Digital identity is a critical concept to nail down as our world continues to move steadily online. Yet confusion continues to swirl as identity theft persists unabated.

Why We Need a New Approach to Digital Identity

The trouble with current authentication solutions is that they rely on static information to confirm identity. That could be a password, security question, or geo-location data. This data about you is called personally identifiable information (PII), and it’s widely available for sale on the dark web. We can all thank the steady drum beat of major corporate data breaches for that.

Armed with your PII, anyone can use the information to pose as you online. If they have the right information, there’s no way to tell that it’s been stolen. This has caused an explosion of fraud across industries, from banking to insurance, gaming, e-government and beyond. Today’s authentication measures weren’t built to take into account that a person could use valid credentials that don’t actually belong to them to open an online account, initiate a payment transaction, or take over a user’s profile.

Here are a few examples of our fraud-riddled current situation:

  • New account fraud: How do I prove that it is really me filling out the application to open a new account when someone else could be entering my information, taking over data elements associated with my identity?
  • Child identity fraud: How can a child prove that they really are who they say they are if a fraudster has already stolen their identity?
  • Synthetic identity fraud: How can you protect yourself from fraudsters who combine your social security number with fake contact information to steal your credit history, max out new credit cards, and disappear without a trace?

The Future of Digital Identity

The future of digital identity will almost certainly include both physical biometrics and behavioral biometrics, an emerging behavior-based authentication solution. Both provide a stronger link to the physical person behind online activity. But even so, physical biometrics, like fingerprints, facial recognition, and iris recognition, are still static forms of identification. It might not be widespread yet, but it’s conceivable that fraudsters will soon start stealing and selling this data about you too.
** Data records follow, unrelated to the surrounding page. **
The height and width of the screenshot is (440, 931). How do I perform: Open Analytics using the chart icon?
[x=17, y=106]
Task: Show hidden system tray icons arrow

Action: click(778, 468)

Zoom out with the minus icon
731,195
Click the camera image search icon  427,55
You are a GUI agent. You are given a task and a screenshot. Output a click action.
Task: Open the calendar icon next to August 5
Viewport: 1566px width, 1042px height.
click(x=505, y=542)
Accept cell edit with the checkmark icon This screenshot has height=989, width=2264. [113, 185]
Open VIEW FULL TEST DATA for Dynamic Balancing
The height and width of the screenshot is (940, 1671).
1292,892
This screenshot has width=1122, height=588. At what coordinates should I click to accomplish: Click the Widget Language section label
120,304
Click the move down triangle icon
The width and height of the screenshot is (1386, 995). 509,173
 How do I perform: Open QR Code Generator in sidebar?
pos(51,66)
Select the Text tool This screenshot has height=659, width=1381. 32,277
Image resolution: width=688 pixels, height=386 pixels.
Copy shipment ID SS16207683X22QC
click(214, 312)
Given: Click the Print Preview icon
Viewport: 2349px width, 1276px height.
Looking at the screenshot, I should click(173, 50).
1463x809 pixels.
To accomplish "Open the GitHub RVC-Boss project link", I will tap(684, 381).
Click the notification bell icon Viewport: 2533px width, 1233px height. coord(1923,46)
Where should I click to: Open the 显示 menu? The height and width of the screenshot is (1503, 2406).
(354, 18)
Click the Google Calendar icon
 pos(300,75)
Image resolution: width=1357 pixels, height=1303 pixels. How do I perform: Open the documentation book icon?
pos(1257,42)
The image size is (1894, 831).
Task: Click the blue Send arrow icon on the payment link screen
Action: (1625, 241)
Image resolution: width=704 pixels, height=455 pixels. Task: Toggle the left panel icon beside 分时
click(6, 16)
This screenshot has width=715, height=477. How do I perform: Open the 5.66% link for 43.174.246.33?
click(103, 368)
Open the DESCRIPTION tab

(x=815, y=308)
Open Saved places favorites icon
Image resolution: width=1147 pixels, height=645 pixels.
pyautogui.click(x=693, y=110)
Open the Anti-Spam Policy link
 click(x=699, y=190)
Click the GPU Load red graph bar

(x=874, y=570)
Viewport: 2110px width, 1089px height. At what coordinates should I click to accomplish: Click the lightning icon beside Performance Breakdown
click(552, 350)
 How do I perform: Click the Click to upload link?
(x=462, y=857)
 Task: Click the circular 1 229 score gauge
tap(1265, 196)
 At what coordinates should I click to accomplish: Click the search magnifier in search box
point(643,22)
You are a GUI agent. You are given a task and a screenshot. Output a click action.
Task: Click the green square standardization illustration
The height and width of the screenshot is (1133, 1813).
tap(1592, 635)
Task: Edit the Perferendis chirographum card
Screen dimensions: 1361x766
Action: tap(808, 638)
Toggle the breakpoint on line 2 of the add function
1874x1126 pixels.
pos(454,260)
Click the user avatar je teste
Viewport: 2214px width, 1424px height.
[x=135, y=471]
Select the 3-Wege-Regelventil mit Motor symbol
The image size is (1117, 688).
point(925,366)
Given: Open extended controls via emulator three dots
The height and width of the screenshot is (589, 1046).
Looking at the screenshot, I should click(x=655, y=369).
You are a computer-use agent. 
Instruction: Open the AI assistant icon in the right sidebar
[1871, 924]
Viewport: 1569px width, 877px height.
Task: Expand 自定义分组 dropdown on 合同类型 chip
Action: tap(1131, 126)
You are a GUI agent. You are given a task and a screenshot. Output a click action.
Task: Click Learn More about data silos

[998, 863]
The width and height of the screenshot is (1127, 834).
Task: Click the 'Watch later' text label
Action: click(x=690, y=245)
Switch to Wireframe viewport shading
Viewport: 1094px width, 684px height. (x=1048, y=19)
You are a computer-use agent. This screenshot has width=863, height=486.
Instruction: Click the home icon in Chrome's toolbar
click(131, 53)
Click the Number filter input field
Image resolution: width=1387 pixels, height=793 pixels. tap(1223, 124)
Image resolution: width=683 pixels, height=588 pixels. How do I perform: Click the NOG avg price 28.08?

Typically, digital identity is broken down into three categories: What You Know, What You Have, and Who You Are. Basing authentication on Who You Are is quickly becoming the go-to modality for tackling our digital identity problem.

Biometrics are at the core of Who You Are, and one major emerging modality is authentication is based on behavior. We all behave in a singular way, so it’s possible to confirm a user is who they say they are based on the unique way a person a person types or holds their phone, for example. Behavioral biometrics also make authentication continuous, not just at login. A big part of the appeal is that these solutions run in the background, so users are kept secure without having to take any additional actions to prove their identity. No passwords, no fingerprint scans required. It’s the basis for Markets & Markets’ recently issued market forecast showing behavioral biometrics will be a $2.5B market within 5 years.

The end solution for digital identity will involve combining all these indicators, biometrics, behavioral biometrics, and static identifiers, into a package that can be presented digitally, just like a person presents themselves physically.

This will help restore trust in our remote world, building confidence that people are who they say they are, whether on social media or at account opening.